Problem to work on - Pull out each line of the entries below that contains the word "screenshot", and copy those lines without any changes.

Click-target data
* Start *

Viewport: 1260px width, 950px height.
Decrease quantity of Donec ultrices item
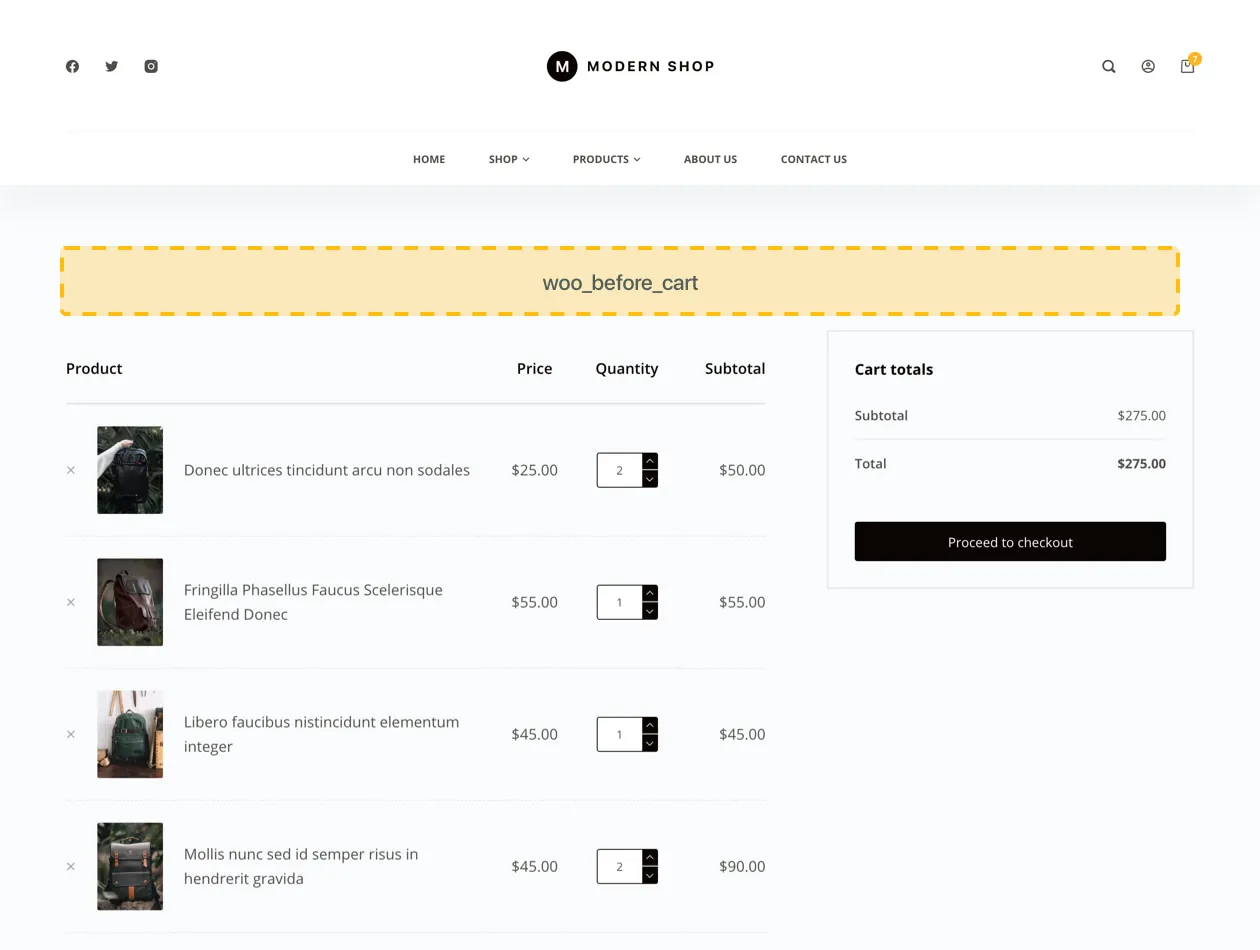tap(650, 480)
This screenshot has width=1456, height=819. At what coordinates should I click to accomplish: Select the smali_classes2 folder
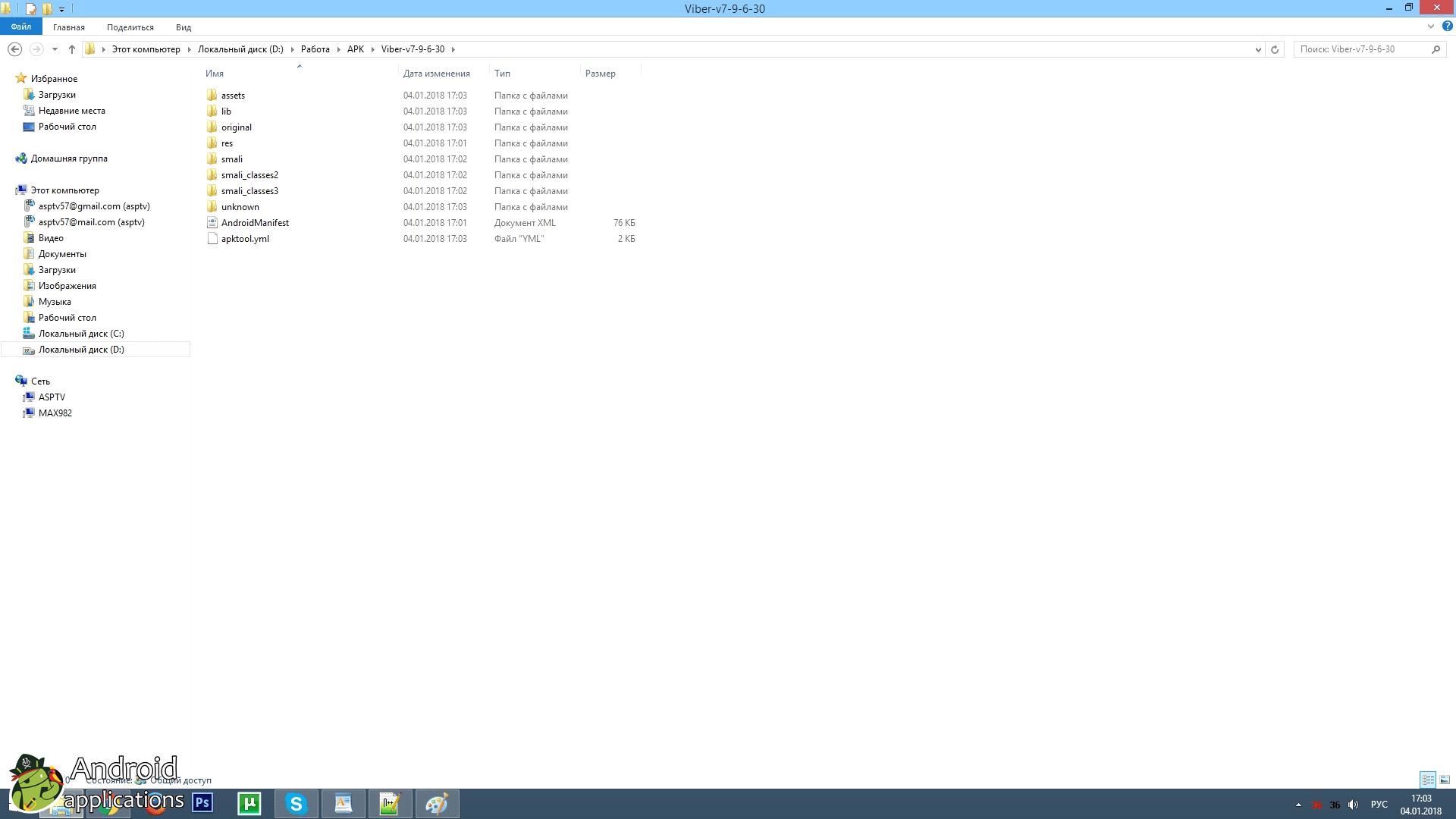[249, 175]
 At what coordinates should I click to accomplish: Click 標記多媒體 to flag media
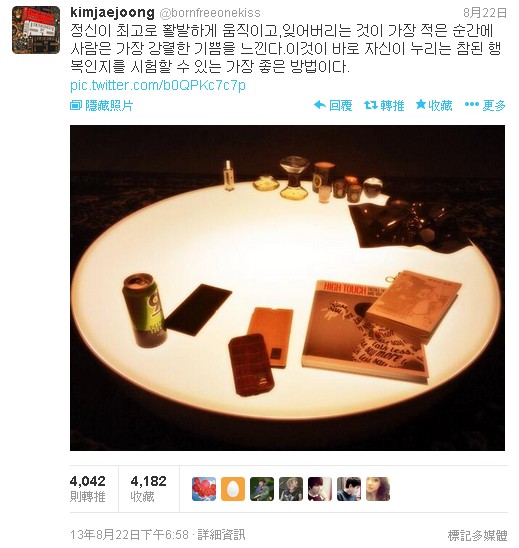(x=477, y=535)
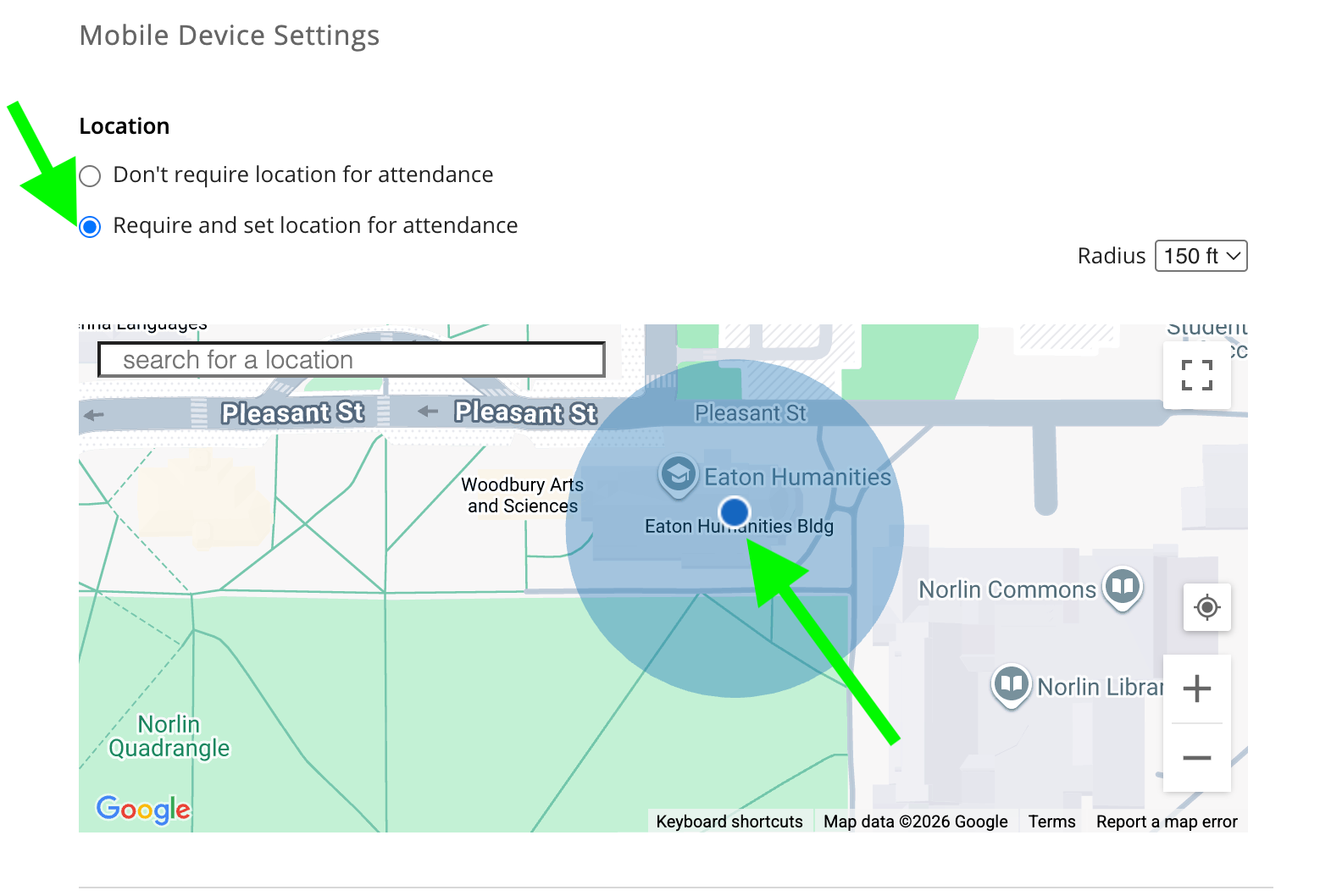Click the Norlin Commons place label

pos(1007,589)
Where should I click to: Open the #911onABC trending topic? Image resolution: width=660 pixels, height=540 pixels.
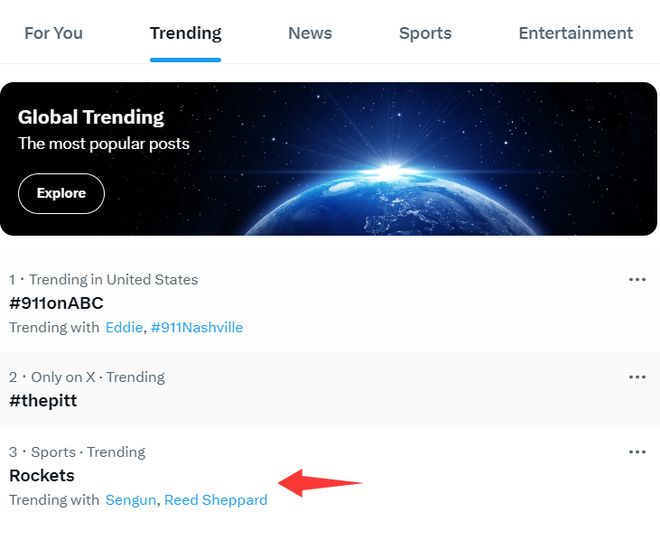pos(57,303)
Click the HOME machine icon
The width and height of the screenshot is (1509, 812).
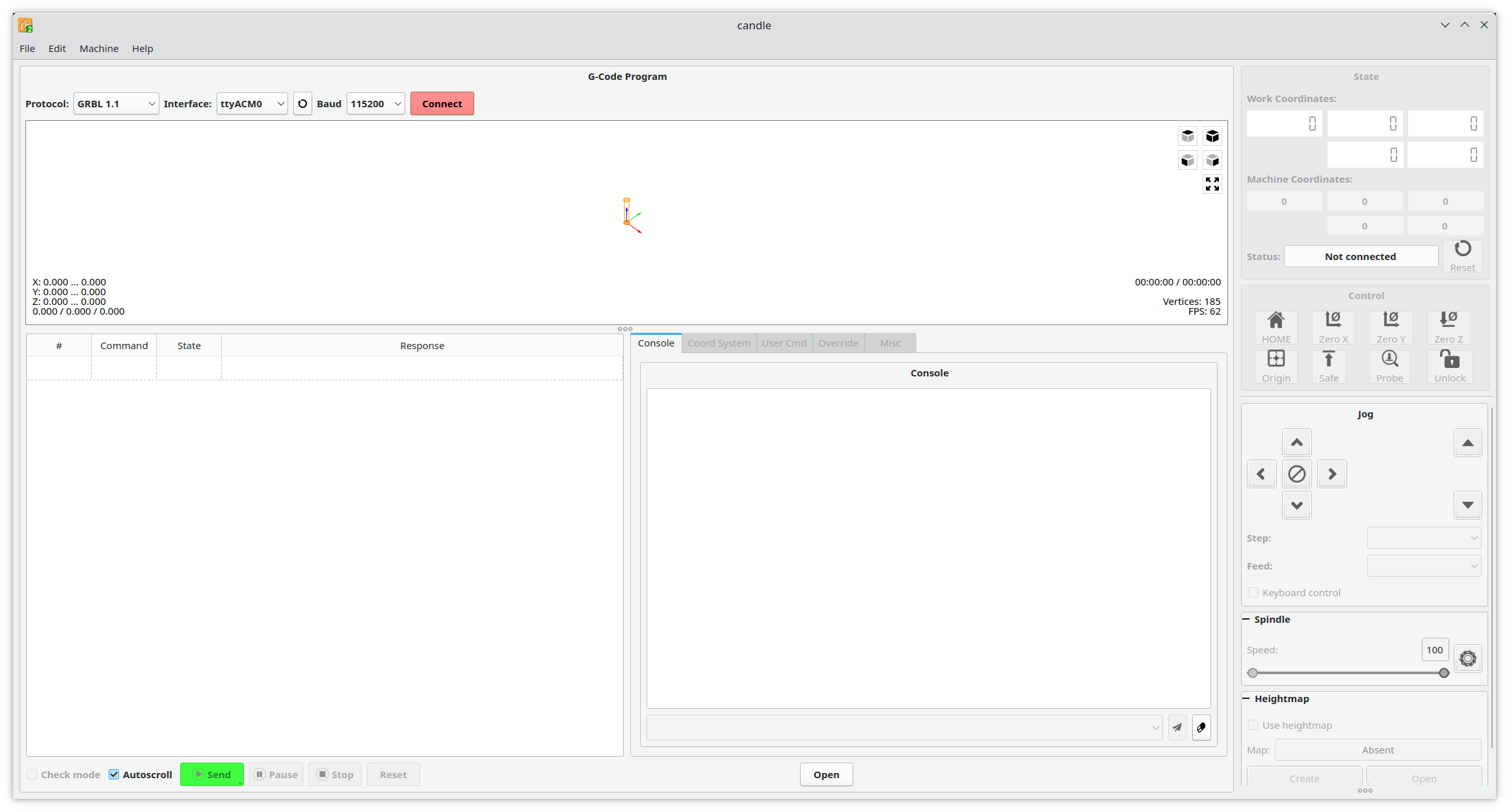(x=1275, y=326)
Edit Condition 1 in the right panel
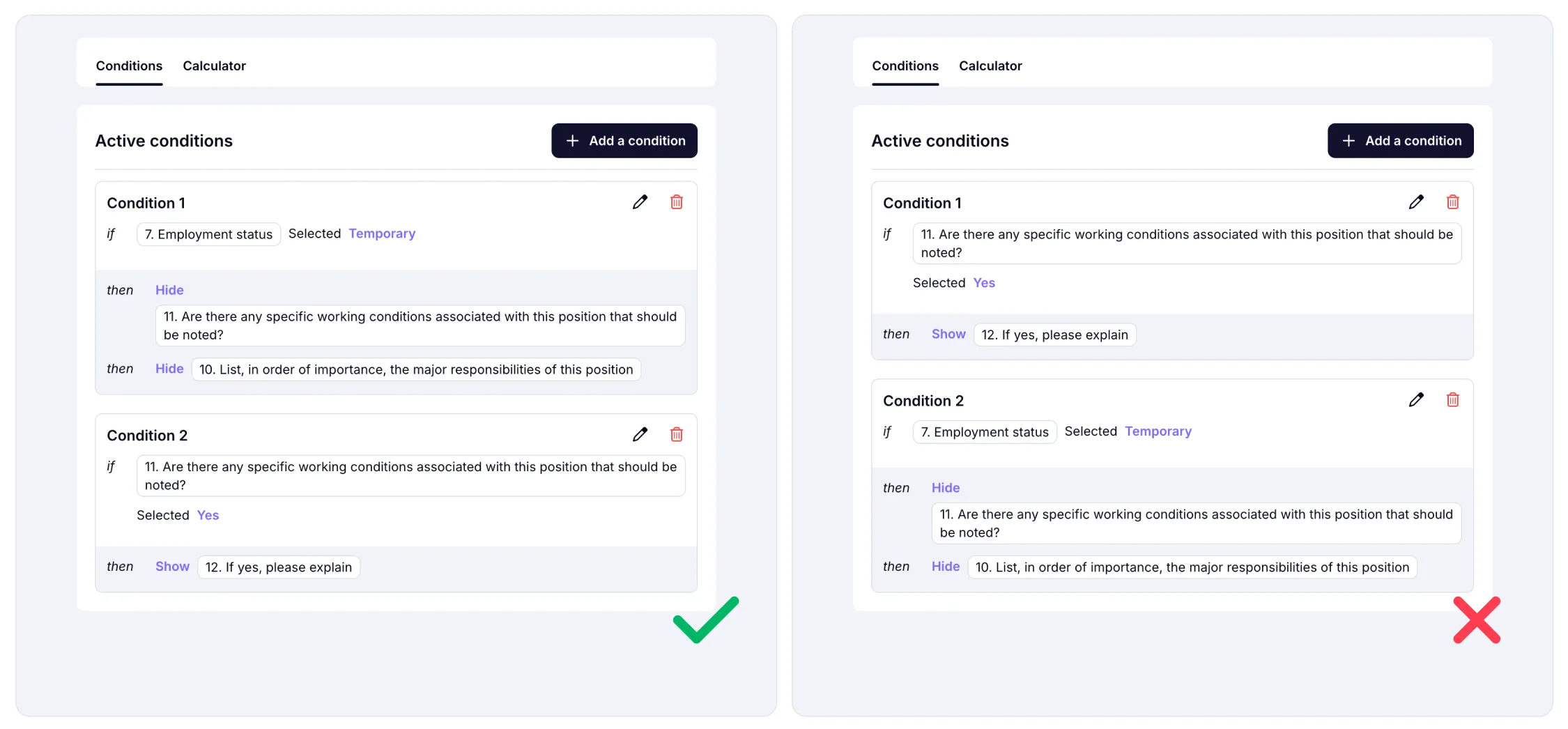 (x=1416, y=202)
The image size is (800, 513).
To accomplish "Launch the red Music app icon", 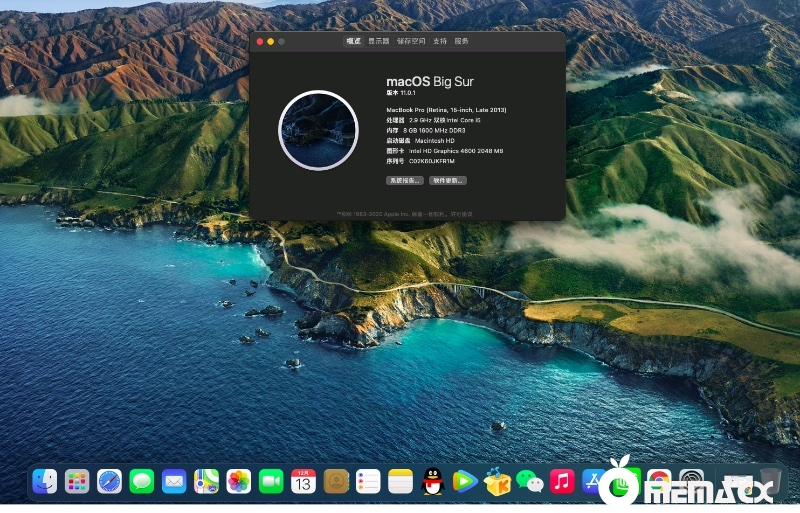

* End *

Solution for this task -
This screenshot has width=1456, height=819. At what coordinates should I click to accomplish: Select the smali_classes2 folder
The width and height of the screenshot is (1509, 812).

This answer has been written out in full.